Conservatives Behaving Badly on Drug Pricing
The WasteWatcher
Conservative politicians like to say they are for free markets, competition, and property rights to promote innovation and lower prices of goods. But when it comes to pharmaceuticals, too many of them go careening off the freedom road to promote socialist policies. They fail to recognize the years of expensive clinical trials and complicated protocols, the thousands of failed prospects that still must be paid for, and the lengthy Food and Drug Administration (FDA) approval process to get just one drug into the marketplace.
From adopting foreign price controls, to using reference-pricing schemes, to allowing importation of foreign pharmaceuticals, politicians advocate for these flawed policies in an Orwellian way by using terms like negotiate, increasing competition, transparency, and free trade to describe policies that in the short term would lower prices but do real harm to consumers in the long term.
While these ideas have been proposed for several years, they have gained momentum from the Trump administration’s October 2018 Advanced Notice for a Proposed Rulemaking for an International Pricing Index (IPI) model for physician-administered drugs under Medicare Part B. This proposal would align Medicare Part B payments for drugs with a composite of prices paid in foreign countries, ignoring the fact these countries utilize price controls or the threat of compulsory licensing to keep their drug costs down. As a result, their single-payer health systems have destroyed their country’s biopharmaceutical research and rely on the U.S. innovation.
According to the Association of the British Pharmaceutical Industry, in 2016 the U.S. led in total pharmaceutical R&D expenditures with 58 percent. Japan came in next at 13 percent, followed by the U.K. at 7 percent. Canada was at a measly 1 percent.
The latest iteration of adopting foreign price controls is found in S. 977, the “Transparent Drug Pricing Act” sponsored by Sen. Rick Scott (R-Fla.) In addition to interfering in insurance price sharing policies, the bill would set the retail price for a U.S.-dispensed drug to the lowest list price found for the same drug in Canada, France, Germany, Japan and the United Kingdom.
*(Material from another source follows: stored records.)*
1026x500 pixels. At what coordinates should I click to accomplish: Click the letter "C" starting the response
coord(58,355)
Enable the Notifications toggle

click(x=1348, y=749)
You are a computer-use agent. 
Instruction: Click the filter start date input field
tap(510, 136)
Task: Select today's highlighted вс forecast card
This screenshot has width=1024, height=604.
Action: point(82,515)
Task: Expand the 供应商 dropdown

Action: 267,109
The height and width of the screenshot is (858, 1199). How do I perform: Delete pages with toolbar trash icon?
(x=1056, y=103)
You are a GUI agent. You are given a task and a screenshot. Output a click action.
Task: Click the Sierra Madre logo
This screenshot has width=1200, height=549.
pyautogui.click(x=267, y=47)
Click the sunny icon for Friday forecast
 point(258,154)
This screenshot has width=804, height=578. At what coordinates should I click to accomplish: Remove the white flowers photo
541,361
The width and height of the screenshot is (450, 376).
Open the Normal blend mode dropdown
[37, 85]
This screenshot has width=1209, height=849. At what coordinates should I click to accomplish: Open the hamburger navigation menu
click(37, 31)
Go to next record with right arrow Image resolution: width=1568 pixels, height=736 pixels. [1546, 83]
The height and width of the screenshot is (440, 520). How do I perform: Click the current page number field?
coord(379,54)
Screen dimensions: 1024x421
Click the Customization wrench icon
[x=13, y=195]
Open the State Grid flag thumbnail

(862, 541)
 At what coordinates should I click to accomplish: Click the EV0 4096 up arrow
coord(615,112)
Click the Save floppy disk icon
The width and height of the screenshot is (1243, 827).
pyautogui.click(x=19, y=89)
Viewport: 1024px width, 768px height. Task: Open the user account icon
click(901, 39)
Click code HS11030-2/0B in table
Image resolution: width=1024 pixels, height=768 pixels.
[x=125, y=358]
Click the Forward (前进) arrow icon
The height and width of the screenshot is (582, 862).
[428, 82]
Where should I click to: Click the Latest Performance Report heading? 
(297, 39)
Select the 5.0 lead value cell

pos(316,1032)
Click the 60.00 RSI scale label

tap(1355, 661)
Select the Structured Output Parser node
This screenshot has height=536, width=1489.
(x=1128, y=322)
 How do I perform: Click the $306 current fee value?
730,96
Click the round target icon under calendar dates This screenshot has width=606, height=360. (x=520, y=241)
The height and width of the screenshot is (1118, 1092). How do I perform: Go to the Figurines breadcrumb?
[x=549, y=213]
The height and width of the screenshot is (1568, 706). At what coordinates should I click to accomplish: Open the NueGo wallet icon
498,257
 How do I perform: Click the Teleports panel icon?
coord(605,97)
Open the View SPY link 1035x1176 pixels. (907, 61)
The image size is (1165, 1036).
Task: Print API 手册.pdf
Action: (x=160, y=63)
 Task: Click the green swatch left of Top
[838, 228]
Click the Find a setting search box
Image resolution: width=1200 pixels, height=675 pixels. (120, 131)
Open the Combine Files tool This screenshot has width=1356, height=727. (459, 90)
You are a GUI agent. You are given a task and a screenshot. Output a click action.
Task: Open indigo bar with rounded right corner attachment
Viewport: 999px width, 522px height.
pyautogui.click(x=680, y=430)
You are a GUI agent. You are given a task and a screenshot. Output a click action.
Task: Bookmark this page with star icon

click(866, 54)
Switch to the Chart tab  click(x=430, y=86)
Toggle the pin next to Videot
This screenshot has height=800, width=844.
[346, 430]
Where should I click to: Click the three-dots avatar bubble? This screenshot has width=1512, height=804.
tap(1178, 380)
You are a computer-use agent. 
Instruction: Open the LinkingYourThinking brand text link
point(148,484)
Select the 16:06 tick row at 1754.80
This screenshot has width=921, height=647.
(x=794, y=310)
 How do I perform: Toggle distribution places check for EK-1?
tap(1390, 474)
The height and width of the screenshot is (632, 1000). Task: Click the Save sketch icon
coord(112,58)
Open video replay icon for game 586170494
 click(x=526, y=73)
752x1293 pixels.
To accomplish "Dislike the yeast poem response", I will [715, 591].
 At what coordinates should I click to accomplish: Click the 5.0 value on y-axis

In the “states go wild” category, so-called free market politicians across the country are sponsoring and supporting drug importation bills, mostly from Canada. At least 16 state legislatures introduced importation bills in 2019 and many are still being debated. The otherwise stalwart conservative Florida Governor Ron DeSantis (R) pushed for such a program in his state. Calling drug price disparities between the U.S. and Canada as “indefensible and inexcusable,” he too ignores Canada’s infinitesimal biopharmaceutical research. Republicans in the state legislature, that considered themselves to be fiscal, free-market conservatives, agreed and the bill was passed.
Supporters of importing drugs from Canada ignore the likelihood Canadian pharmacists will add a handling charge that would negate any savings or that pharmaceutical companies would blithely send more supply to a Canadian Province than its population can use. They ignore that purchasing pharmaceuticals outside the current closed U.S. system introduces enormous risk to the supply chain and that no Health and Human Services secretary or FDA commissioner has ever said such drugs could be certified as safe and effective. Perhaps that is what Florida’s elected representatives are relying on.
There are better approaches for conservatives to champion that would be effective instead of destructive. The first would be to respect U.S. pharmaceutical intellectual property and reject foreign price controls. President Trump’s Council of Economic Advisors’ February 2018 report, “Reforming Biopharmaceutical Pricing at Home and Abroad,” recognized that “foreign, developed nations, that can afford to pay for novel drugs, free-ride by setting drug prices at unfairly low levels, leaving American patients to pay for the innovation that foreign patients enjoy.” It is time to change this disparity through better trade deals and have our foreign partners contribute to research, not take advantage of it. President Trump’s trade deal with Canada and Mexico largely embraces these principles and its adoption would go a long way to accomplishing these goals.
Another conservative policy prescription to lower drug costs would be to slash the red tape that pervades the FDA approval process for pharmaceuticals. It takes an average of 12 years to collect the clinical data necessary and submit a New Drug Application before receiving FDA approval, at an average cost of $2.6 billion per approved compound. The 21st Century Cures Act, passed in 2016, provides policies that would streamline the clinical trial and approval process. The FDA could also continue its efforts to reduce the backlog of generic drugs. Congress needs to maintain consistent oversight to make sure the FDA follows through on these initiatives. These efforts would provide long-term solutions to high drug costs. Adopting price controls that are used in socialized healthcare systems are short-term solutions that create long-term damage.